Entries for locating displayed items
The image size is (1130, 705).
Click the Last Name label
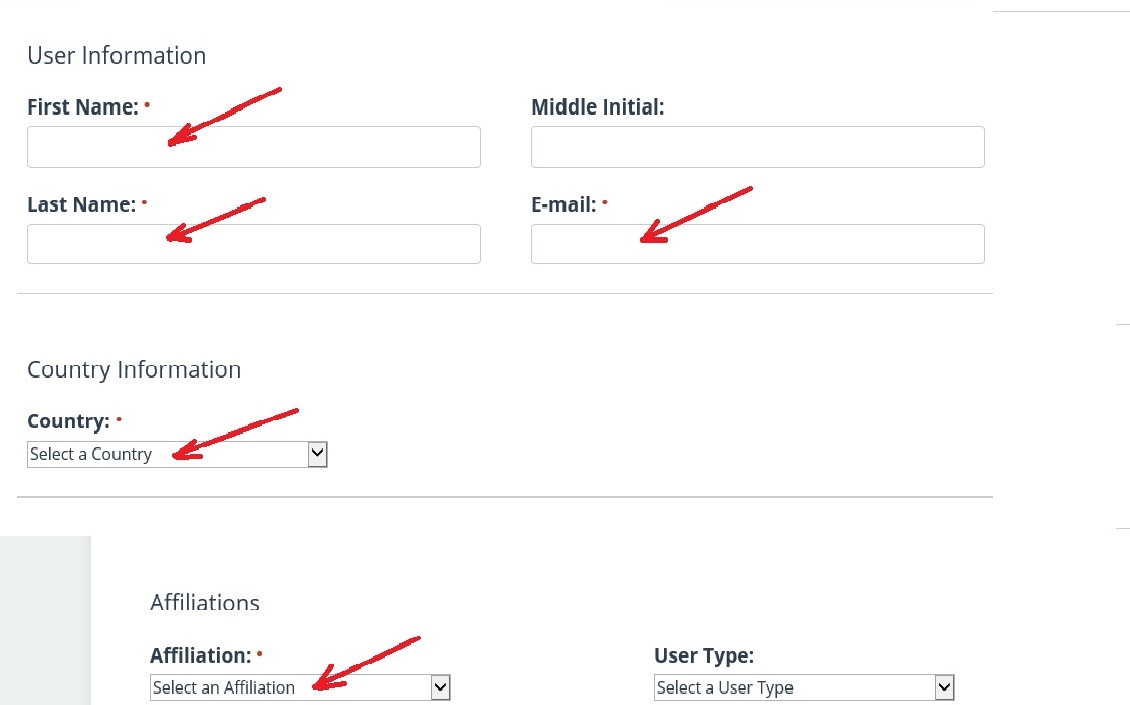[81, 205]
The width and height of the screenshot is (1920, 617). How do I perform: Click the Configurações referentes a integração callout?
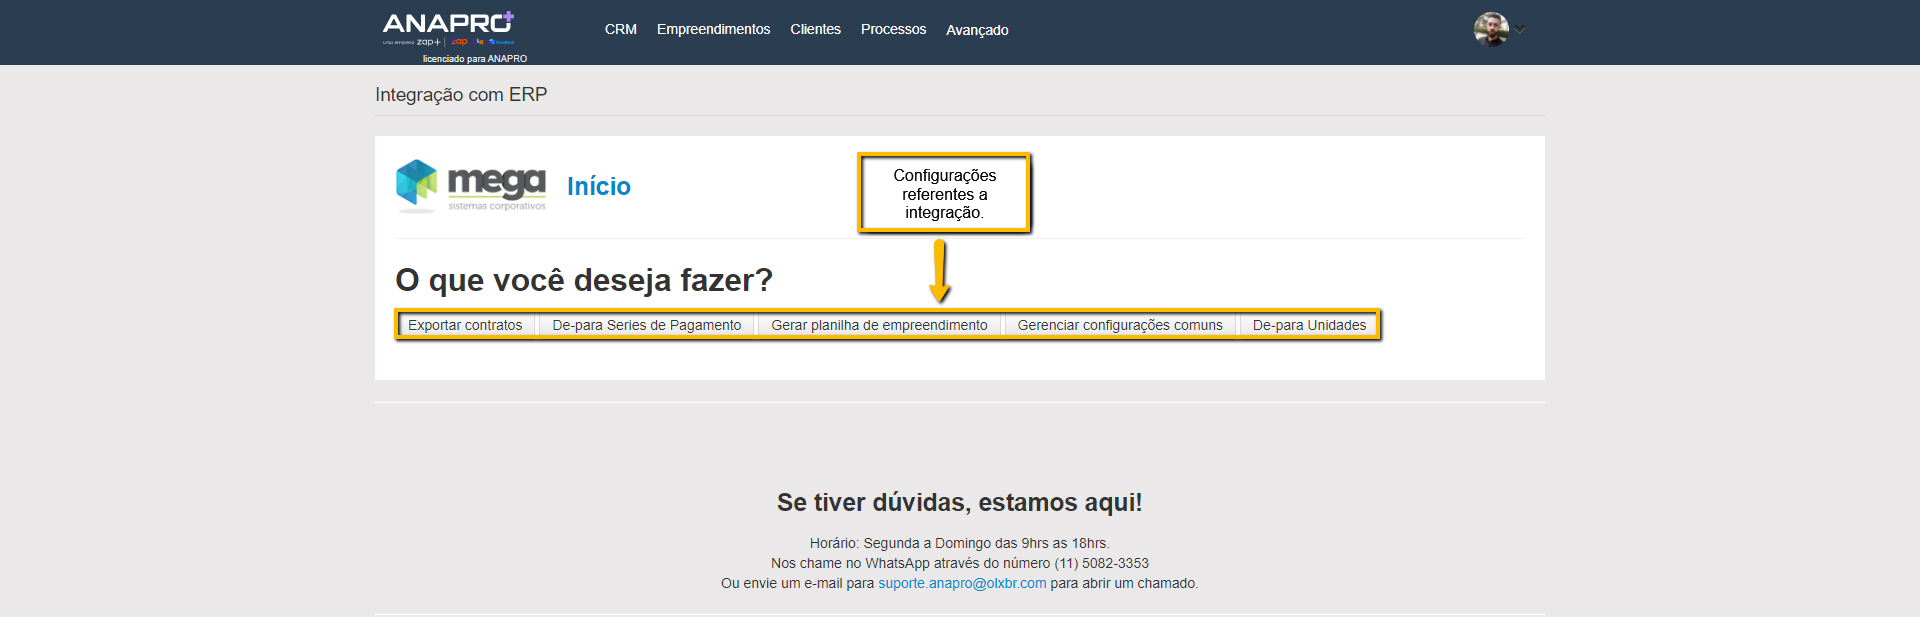(x=944, y=193)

Required task:
Render every line of the entries above as a JSON list of strings, with one string per line and blank lines omitted. Leave the pictures out.

Full response:
[
  "The image size is (1130, 705).",
  "Click the Last Name label",
  "[81, 205]",
  "The width and height of the screenshot is (1920, 617). How do I perform: Click the Configurações referentes a integração callout?",
  "(x=944, y=193)"
]